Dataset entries
=======

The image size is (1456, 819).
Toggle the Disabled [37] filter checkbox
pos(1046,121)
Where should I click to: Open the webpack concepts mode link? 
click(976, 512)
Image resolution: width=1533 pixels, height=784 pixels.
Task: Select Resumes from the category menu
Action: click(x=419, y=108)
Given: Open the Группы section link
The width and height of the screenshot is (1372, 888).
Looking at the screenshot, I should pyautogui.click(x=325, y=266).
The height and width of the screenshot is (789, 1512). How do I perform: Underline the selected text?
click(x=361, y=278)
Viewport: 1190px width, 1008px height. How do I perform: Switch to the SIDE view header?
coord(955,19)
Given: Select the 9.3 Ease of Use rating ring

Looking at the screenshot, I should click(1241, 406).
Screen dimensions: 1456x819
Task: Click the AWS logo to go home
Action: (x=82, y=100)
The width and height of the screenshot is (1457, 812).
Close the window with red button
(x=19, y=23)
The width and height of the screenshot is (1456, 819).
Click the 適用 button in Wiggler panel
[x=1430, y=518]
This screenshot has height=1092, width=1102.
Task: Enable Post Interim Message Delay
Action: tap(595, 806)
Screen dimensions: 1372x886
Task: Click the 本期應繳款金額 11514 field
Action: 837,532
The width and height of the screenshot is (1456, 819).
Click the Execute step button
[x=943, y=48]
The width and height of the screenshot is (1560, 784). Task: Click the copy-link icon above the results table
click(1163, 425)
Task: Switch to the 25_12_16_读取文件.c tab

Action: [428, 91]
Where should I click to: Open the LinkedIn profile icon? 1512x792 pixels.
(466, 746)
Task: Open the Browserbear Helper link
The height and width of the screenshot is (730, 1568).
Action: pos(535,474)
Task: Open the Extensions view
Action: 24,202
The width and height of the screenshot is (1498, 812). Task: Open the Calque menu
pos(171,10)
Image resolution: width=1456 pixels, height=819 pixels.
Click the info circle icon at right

=======

**WHAT YOU SHOULD DO**
From the line containing "Given: Select the 9.3 Ease of Use rating ring" to the final line of the data, repeat each line exactly. Include both ends.

**RESULT**
Given: Select the 9.3 Ease of Use rating ring

Looking at the screenshot, I should click(1241, 406).
Screen dimensions: 1456x819
Task: Click the AWS logo to go home
Action: (x=82, y=100)
The width and height of the screenshot is (1457, 812).
Close the window with red button
(x=19, y=23)
The width and height of the screenshot is (1456, 819).
Click the 適用 button in Wiggler panel
[x=1430, y=518]
This screenshot has height=1092, width=1102.
Task: Enable Post Interim Message Delay
Action: tap(595, 806)
Screen dimensions: 1372x886
Task: Click the 本期應繳款金額 11514 field
Action: 837,532
The width and height of the screenshot is (1456, 819).
Click the Execute step button
[x=943, y=48]
The width and height of the screenshot is (1560, 784). Task: Click the copy-link icon above the results table
click(1163, 425)
Task: Switch to the 25_12_16_读取文件.c tab

Action: [428, 91]
Where should I click to: Open the LinkedIn profile icon? 1512x792 pixels.
(466, 746)
Task: Open the Browserbear Helper link
The height and width of the screenshot is (730, 1568).
Action: pos(535,474)
Task: Open the Extensions view
Action: 24,202
The width and height of the screenshot is (1498, 812). Task: Open the Calque menu
pos(171,10)
Image resolution: width=1456 pixels, height=819 pixels.
Click the info circle icon at right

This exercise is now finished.